Georgy also had a message for IT and product development teams. “Senior developers, as much as compliance or security officers, need to be the company’s biggest privacy and security advocates,” he added. “They and their teams have a responsibility to embed protections as part of early product development and embrace a sense of collective ownership of privacy of consumer data. It cannot be an afterthought.”

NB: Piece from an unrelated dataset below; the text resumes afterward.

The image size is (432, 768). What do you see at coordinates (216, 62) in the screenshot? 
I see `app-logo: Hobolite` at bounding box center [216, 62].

State Data Privacy Laws Effective Jan 1: Complying and Unintended Consequences
California has two new laws that go into effect January 1: the California Consumer Privacy Act (CCPA) and SB 327, an IOT security law which mandates that manufacturers that sell or offer to sell a connected device in California equip the device with “reasonable security features.”
This makes California the first state to specifically regulate the security of connective devices, which are commonly referred to as Internet of Things (IoT) devices and the CCPA is one of most comprehensive state privacy laws to go into effect since the EU enacted General Data Protection Regulation (GDPR) in 2018.
In contrast to California data privacy laws protecting only personal information, the new security law aims to protect the security of both IoT devices, and any information contained on IoT devices.
Given this focus on legislating privacy and security we should be thinking ahead and addressing these principles during the design process. While SB 327 focuses on IoT specifically (this includes connected things such as connected cars, industrial devices, retail point-of-sale or medical devices, to name a few), privacy can impact other products and apps as well, including social apps, media, and telecommunications. Across the board, these two new acts have an impact on a wide number of products and services.